NeighborMAE: Exploiting Spatial Dependencies between Neighboring Earth Observation Images in Masked Autoencoders Pretraining¶
Conference: CVPR 2026
Paper: CVF Open Access
Code: https://github.com/LeungTsang/NeighborMAE
Area: Remote Sensing / Self-supervised Learning
Keywords: Masked Image Modeling, Earth Observation, Self-supervised Pretraining, Spatial Dependency, MAE
TL;DR¶
NeighborMAE transforms MAE from "reconstructing a single remote sensing image" to "jointly reconstructing a pair of geographically adjacent images." By utilizing relative position encoding, an adaptive masking ratio based on IoU, and a reconstruction loss weighted by visibility, the model explicitly learns spatial dependencies between neighboring geographic features. It consistently outperforms baselines like SatMAE and ScaleMAE across multiple downstream remote sensing classification and segmentation tasks.
Background & Motivation¶
Background: In the field of Earth Observation (EO), Masked Image Modeling (MIM) has become the dominant self-supervised paradigm. The MAE series (SatMAE, ScaleMAE, SatMAE++, CROMA, DOFA, etc.) learns transferable representations from massive unlabeled satellite imagery by masking most patches of a single satellite image and tasking the model with their reconstruction. This has been widely extended to multispectral, multi-temporal, and multi-modal data.
Limitations of Prior Work: Almost all MIM frameworks treat each image tile as an isolated sample—masking and reconstructing one tile at a time. However, the Earth's surface is continuous; a single satellite image is merely one small piece of a vast, spatially coherent "mosaic puzzle." Adjacent regional images (from satellite revisits, overlapping captures of different tasks, or spatial cropping) share significant contextual information such as terrain structures, land-use continuity, and man-made facility extensions, yet these are entirely ignored by existing MIM methods. While contrastive learning often utilizes these neighbor tiles as positive samples, they are rarely exploited in MIM reconstruction.
Key Challenge: Learning spatial dependencies between neighboring images is not equivalent to simply enlarging the input into a larger static image. Neighboring views often involve different acquisition times, varying viewing geometries, and different sensors, introducing actual "spatial relationships in change" rather than just different regions of the same image. Simply concatenating two neighboring images for joint reconstruction introduces shortcut learning: if a masked pixel is visible and relatively unchanged in the corresponding location of the neighbor image, the model can simply "copy-paste" from the neighbor to pass the task without learning meaningful features.

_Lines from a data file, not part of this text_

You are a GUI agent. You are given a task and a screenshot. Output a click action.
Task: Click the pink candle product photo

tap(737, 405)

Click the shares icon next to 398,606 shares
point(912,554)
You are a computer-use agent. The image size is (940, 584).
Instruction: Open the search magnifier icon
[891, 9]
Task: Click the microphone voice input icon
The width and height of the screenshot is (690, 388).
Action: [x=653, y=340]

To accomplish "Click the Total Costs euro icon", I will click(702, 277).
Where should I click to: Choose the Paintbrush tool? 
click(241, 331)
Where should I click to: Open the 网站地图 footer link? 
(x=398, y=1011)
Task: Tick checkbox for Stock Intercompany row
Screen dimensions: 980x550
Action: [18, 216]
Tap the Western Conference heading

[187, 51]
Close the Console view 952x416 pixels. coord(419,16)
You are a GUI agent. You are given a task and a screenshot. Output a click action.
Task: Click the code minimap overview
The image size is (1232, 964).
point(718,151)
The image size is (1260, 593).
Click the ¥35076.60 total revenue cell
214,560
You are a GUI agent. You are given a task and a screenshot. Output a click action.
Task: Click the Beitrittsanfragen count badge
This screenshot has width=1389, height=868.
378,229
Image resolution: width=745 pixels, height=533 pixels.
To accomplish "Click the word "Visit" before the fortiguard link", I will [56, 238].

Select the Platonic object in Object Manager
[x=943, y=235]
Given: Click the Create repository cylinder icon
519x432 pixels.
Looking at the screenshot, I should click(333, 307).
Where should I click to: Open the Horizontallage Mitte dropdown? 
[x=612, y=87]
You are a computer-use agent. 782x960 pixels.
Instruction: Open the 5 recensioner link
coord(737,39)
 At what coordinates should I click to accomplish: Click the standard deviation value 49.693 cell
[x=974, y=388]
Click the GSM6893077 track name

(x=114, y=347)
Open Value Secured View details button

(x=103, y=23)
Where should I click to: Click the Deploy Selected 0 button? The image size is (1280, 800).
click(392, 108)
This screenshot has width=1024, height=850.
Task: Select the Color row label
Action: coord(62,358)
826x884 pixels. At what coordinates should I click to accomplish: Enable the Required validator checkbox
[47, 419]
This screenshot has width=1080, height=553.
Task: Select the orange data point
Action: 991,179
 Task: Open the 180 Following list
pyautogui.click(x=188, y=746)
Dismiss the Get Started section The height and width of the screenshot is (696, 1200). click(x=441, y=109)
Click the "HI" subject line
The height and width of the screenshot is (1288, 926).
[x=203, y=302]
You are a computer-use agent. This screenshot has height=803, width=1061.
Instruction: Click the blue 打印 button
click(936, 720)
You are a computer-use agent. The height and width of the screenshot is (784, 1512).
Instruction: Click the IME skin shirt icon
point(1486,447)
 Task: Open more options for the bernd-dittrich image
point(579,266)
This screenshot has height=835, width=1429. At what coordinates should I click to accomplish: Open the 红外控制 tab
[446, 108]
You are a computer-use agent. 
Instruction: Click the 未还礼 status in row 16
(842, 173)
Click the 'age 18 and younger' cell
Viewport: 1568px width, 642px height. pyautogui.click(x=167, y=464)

Goal: (1) Explicitly model spatial (and incidentally temporal) dependencies between adjacent EO images within the MIM framework; (2) Ensure the pretraining task remains sufficiently challenging to prevent the model from becoming "lazy" due to additional information from neighbor images.
Core Idea: Change the MAE reconstruction target from "one image" to "a pair of neighboring images." All visible patches are concatenated into the encoder to establish cross-image relationships via self-attention for joint reconstruction. Shortcut learning is prevented through IoU-driven dynamic masking and visibility-weighted loss.
Method¶
Overall Architecture¶
NeighborMAE is built upon the original MAE: the encoder processes only visible patches, the decoder uses mask tokens to complete masked regions, and reconstruction occurs in the pixel space. Its key modification is jointly processing a pair of neighboring images as a single training sample. The pipeline is as follows: first, a pair of neighbor images \((I_i, I_j)\) is sampled from the dataset based on Geographical Intersection over Union (IoU). After augmentations like random cropping, their respective geographic bounding boxes are recalculated. The relative positions of both images are encoded into a shared coordinate system. The masking ratio is determined by the overlap degree of the pair. Then, the visible patches from both images are concatenated into the MAE for joint reconstruction via self-attention. Finally, the reconstruction loss for cross-image visible pixels is scaled using weights designed based on "input visibility" to prevent shortcut learning. After pretraining, the encoder serves as a backbone for downstream classification/segmentation.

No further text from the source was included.